In this article, you will learn about its benefits, progressions, and how to program your training for the dragon flag
benefits of the dragon flag
Dragon flag focuses on anti-extension of the core which helps to maintain a neutral spine position it also trains core muscles that improve core stability
The dragon flag is an accessory exercise for more advanced calisthenics skills like a front lever, planche, and handstand, and these skills have similar body line and require a lot of core strength and stability
Dragon flag muscles worked
the dragon flag is a full body movement that engages your full body from hands to toes. dragon flag targets many muscles:
- core muscles
- lats
- biceps
- spinea erectors
- glutes
- it also involves your stabilizers – hip flexors
Dragon flag Progressions
before you start training dragon flag I suggest that you can do good form 60 seconds hollow body hold
these are the progressions:
- tuck
- advanced tuck
- straddle half lay
- one leg
- straddle
- full
dragon flag you can do statically and dynamically either holds or reps.

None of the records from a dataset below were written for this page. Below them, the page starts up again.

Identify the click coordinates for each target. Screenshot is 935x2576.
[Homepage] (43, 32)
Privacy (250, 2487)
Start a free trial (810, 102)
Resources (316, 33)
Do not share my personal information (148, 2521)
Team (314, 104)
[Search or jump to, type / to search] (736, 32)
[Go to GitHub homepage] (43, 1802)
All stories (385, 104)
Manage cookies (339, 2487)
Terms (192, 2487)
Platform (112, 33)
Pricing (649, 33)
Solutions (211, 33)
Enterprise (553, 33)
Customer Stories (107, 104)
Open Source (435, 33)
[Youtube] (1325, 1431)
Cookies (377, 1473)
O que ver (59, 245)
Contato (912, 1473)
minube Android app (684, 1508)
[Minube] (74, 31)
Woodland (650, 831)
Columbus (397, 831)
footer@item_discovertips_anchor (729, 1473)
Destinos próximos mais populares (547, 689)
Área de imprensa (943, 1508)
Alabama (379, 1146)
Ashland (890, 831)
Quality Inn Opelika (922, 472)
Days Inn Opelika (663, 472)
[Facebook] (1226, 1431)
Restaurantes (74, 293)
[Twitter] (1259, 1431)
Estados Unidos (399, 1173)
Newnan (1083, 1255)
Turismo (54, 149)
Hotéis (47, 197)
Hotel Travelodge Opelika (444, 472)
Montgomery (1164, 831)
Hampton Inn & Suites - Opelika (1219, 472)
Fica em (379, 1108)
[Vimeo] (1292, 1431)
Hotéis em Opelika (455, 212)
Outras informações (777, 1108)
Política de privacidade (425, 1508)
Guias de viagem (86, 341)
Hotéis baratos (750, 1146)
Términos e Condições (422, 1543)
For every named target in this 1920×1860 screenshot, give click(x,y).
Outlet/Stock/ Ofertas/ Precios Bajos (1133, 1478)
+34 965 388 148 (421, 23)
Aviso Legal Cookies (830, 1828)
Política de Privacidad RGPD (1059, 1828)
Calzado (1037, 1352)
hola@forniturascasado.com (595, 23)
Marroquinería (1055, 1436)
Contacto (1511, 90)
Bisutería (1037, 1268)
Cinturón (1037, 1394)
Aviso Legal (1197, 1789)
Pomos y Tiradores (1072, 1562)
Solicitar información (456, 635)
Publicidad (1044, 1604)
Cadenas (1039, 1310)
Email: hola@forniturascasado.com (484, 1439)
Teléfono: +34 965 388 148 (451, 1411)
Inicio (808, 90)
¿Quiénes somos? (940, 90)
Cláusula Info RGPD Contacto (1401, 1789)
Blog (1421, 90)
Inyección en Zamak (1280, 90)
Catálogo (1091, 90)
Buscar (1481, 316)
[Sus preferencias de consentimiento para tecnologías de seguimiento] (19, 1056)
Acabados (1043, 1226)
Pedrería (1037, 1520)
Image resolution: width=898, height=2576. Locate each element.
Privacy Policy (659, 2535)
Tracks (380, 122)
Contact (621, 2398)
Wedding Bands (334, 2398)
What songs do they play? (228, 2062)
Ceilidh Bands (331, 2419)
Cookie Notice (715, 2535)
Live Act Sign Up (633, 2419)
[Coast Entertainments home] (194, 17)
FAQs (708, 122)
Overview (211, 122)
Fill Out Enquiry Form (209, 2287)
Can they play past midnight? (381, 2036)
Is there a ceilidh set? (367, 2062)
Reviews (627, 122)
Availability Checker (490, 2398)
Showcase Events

If you maintain the static position, you will build up strength in that limited range of motion therefore it is recommended to do reps unless you want to improve your dragon flag at a specific angle.
if you can do 5 reps on your progression you should be able to go to the next one.
Here’s the great dragon flag tutorial by Daniel from FitnessFAQs
Accessory exercises
if you can’t do the easiest progression you can start with these exercises to build up your strength:
- Plank
- Leg raises
- Hanging leg raises
- Shoulder Stand
- Hollow body
- Ab Wheel Plank
programming
first, you have to find a progression where you can do 5-10 reps (for example if you can do 3 reps of advanced tuck then you train with tuck) when you find the right progression then train it 2/3 a week. You can do it after your regular training session or focus your training only on the dragon flag. If you have training specifically for dragon flag, start with your most advanced progression and do negatives 3-5 series 1-5 reps after that lower progression for 3-5 series 5-10 reps of slowly lowering and raising your legs. If after that you still have some strength do accessory exercises
Example workout for dragon flag:
- full half lay 3-5 sets 1-5 negatives
- straddle half lay 3-5 sets 5-10 reps of lowering and raising your legs
- Hanging leg raises x 10
- plank 45 sec
- hollow body 45 sec
common mistakes doing dragon flag
the biggest mistake is not keeping a straight body line, it can happen by compensating lack of strength by bending the hips or arching the lower Back
less common mistakes are:
- Flaring the elbows
- Bending the legs
- Moving too fast
Remember to always warm up before training sessions it’s the easiest way to get injured
What‘s next
after you master the dragon flag you might try a different variation of it like hanging dragon flag, human flag, or even a much harder move called dragon press
Conclusion
The dragon flag is an advanced bodyweight movement that mastery will take months or even years, but thanks to many different progressions you can start training it even as a beginner in calisthenics. It will build the required strength for harder skills that’s why it’s good to start as fast as possible.
Can you do the dragon flag? If not what’s your current progression?